**What you will do**:
[1] In the passage on pharmaceutical packaging, which activities do people immediately associate with innovation in the pharmaceutical field?
[2] Could you carry the passage on pharmaceutical packaging forward from its last sentence?

**Passage**:
When we talk about innovation in the pharmaceutical field, we immediately associate it with the research, development and distribution of new drugs. But sometimes we forget that the pharmaceutical product also includes pharmaceutical packaging, which therefore participates in innovation, so much so that it becomes a protagonist. Unfortunately, however, we are too often led to take it for granted and this can negatively affect the entire industrial chain.
In the past two years, due to the Covid-19 pandemic, researchers and pharmaceutical companies have worked hard to develop vaccines and drugs that could save lives and end the emergency.
And they have succeeded: for more than a year now, we have already had the vaccine and have been able to experience the “new normal” as far as possible.
Yet … do you remember when the problem of adequate storage arose for the first vaccines? In fact, they required very low temperatures, only allowed by special refrigerators. The entire distribution would have been affected by this criticality. Fortunately, subsequent vaccines did not present this need. But this event underlined how the best drug in the world cannot really be said to be such if it cannot be adequately stored and distributed. We experienced a similar situation a year later, when the shortage of raw materials caused the production of glass bottles to falter, which struggled to keep up with the pace of vaccine packaging.
But when we talk about the pharmaceutical world, we are not just talking about research: behind every drug we take, behind every vaccine, there are processes that are as long as they are complex. And although research and development have made huge progress in terms of innovation, the Covid-19 pandemic has highlighted two major problems in this sector: packaging and the distribution chain.
It is on these two elements that the new trends in pharmaceutical packaging in 2022 will be based.
Let us analyse them in detail.

**Study material**:
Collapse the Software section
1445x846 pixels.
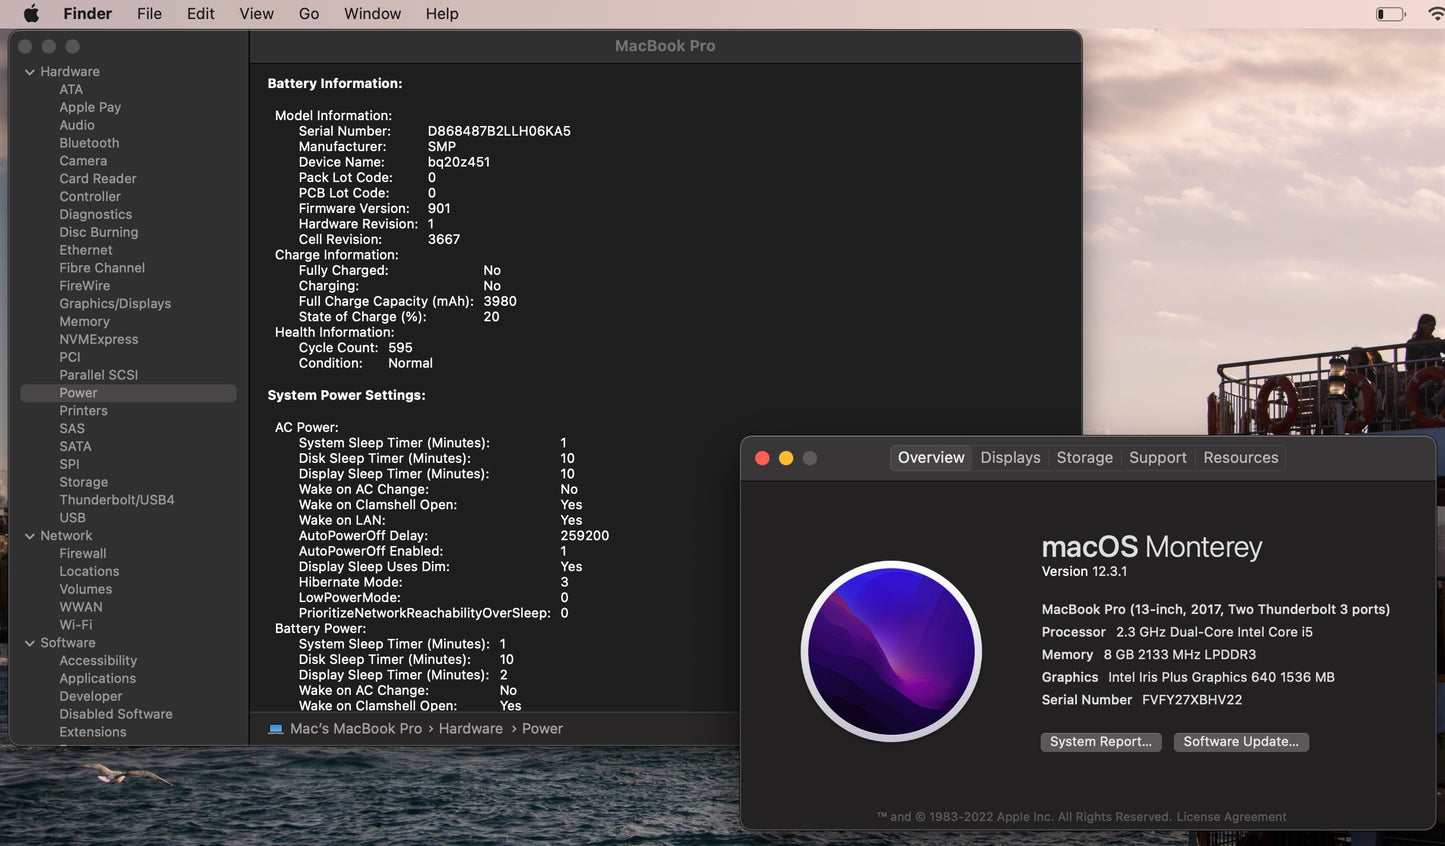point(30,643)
* * *
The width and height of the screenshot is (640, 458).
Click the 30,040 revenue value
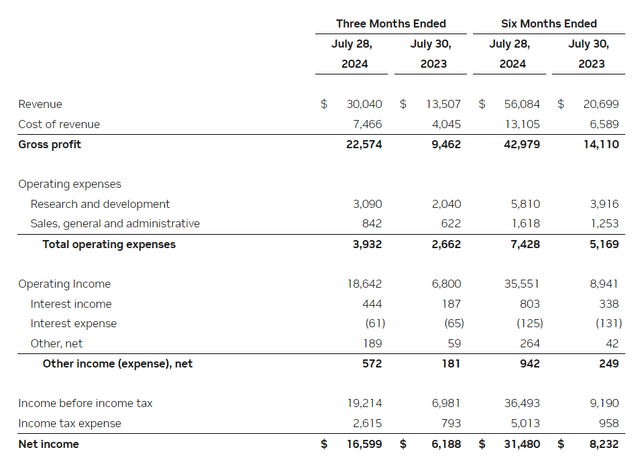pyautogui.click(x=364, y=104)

**Written answers**:
[1] Research, development, and distribution of new drugs.

[2]
Eco-friendly packaging for drugs too
The issue of sustainability is also becoming increasingly important in the world of pharmaceuticals. Consumers are paying more attention to environmental issues, even when buying a product in a drugstore.
Indeed, it is precisely from the pharmaceutical sector that they expect a concrete stance towards the health of the planet. The necessary use of protective medical devices such as plastic gloves and masks has created a huge amount of medical waste that has helped to attract public attention to “pharmaceutical waste”.
Pharmaceutical packaging is therefore called upon to respond to these new demands. The production of pharmaceutical packaging is having an increasing impact on the environment: non-recyclable plastics and materials used for medical creams or lotions contribute to increase waste and emissions.
Of course, pharmaceutical packaging must first of all guarantee safety and reliability to protect human health: for this reason, there are regulations governing the sector all over the world and also place limits on the type of materials that can be used. But isn’t the health of the environment also a fundamental element of human health?
It is time for the supply chain to compactly promote a concrete commitment to the introduction of processes capable of reducing the environmental impact. For everyone’s benefit.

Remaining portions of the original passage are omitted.